- **Exercise**:
Look through the data below. Collect every line where the word "will" occurs.

- **Record set**:
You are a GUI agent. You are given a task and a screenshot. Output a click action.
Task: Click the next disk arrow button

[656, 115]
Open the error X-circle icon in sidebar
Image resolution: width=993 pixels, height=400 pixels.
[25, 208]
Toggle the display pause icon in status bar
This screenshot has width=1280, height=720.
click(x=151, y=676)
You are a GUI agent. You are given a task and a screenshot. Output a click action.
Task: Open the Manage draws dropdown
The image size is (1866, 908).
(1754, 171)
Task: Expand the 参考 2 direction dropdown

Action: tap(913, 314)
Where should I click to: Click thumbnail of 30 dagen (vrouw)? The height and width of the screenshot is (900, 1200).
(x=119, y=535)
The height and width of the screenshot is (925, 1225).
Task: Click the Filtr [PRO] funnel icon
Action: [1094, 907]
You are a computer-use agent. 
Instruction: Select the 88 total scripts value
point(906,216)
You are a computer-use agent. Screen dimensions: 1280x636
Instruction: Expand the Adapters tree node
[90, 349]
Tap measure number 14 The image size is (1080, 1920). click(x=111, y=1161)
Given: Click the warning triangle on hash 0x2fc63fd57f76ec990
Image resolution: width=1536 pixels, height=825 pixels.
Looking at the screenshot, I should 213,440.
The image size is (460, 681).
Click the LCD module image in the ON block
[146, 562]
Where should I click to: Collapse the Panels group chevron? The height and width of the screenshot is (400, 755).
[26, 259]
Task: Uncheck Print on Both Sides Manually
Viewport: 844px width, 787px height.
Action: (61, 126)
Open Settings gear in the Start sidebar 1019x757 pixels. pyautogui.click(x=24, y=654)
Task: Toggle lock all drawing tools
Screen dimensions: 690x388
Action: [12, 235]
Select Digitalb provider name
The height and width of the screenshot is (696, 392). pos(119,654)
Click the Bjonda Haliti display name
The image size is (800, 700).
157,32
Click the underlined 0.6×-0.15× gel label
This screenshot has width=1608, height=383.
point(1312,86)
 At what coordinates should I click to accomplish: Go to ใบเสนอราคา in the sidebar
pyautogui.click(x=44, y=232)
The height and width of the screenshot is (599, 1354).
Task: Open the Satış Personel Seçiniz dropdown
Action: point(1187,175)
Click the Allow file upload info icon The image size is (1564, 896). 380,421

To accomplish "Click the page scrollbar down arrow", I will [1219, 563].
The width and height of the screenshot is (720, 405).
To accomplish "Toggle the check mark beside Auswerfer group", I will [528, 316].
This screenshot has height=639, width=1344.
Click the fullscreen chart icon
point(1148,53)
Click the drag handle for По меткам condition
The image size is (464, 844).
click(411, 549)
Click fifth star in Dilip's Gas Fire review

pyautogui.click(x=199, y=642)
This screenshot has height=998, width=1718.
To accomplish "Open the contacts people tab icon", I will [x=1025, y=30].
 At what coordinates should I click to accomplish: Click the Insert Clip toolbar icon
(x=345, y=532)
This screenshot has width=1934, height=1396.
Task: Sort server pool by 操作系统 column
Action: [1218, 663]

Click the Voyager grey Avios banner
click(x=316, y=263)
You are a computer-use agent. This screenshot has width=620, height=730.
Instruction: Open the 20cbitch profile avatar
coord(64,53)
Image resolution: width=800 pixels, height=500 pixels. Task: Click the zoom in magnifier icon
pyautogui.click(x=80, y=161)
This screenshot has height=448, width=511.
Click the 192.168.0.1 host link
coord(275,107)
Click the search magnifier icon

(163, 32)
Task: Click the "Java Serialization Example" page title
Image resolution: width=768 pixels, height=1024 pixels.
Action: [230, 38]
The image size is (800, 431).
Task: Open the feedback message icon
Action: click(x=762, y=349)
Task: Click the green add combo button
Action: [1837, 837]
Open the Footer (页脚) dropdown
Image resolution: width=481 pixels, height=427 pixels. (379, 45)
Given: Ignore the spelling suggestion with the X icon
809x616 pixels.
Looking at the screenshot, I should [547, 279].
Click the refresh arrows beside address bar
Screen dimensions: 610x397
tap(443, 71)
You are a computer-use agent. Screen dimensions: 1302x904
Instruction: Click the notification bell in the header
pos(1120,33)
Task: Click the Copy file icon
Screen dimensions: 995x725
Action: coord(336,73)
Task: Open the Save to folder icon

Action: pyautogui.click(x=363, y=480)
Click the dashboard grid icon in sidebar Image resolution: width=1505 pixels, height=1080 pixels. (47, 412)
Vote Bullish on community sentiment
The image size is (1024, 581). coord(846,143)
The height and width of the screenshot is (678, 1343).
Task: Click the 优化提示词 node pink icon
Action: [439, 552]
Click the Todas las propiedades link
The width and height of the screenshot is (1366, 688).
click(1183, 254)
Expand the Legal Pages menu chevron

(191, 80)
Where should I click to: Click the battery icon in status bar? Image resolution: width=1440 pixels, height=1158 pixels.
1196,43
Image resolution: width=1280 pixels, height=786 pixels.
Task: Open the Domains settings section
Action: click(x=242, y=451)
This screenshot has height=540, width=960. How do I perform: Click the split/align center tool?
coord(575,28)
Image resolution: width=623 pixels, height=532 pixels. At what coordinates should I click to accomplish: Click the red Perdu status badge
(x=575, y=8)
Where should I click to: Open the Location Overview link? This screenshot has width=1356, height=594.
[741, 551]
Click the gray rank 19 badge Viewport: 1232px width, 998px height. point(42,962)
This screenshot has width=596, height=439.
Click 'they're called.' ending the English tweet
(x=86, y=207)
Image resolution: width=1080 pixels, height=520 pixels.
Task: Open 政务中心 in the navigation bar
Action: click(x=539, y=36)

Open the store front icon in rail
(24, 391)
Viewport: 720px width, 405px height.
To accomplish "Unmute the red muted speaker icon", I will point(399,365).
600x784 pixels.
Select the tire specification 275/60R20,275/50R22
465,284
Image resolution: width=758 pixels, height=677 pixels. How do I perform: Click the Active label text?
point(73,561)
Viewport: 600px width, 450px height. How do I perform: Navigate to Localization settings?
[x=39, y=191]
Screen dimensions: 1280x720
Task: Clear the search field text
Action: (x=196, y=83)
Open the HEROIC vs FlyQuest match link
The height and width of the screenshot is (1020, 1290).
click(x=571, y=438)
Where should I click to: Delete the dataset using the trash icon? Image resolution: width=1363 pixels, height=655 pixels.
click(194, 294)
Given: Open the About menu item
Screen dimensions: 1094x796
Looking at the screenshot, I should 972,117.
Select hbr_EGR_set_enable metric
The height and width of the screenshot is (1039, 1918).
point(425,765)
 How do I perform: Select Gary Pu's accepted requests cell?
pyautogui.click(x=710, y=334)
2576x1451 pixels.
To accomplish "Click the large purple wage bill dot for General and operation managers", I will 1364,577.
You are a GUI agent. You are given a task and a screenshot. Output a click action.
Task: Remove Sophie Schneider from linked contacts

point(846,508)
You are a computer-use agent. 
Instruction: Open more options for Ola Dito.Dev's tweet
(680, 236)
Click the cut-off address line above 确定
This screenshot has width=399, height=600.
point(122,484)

- **Solution to the problem**:
To accomplish "Click the page scrollbar down arrow", I will [1219, 563].
To accomplish "Toggle the check mark beside Auswerfer group", I will [528, 316].
To accomplish "Open the contacts people tab icon", I will [x=1025, y=30].
To accomplish "Unmute the red muted speaker icon", I will point(399,365).
To accomplish "Click the large purple wage bill dot for General and operation managers", I will 1364,577.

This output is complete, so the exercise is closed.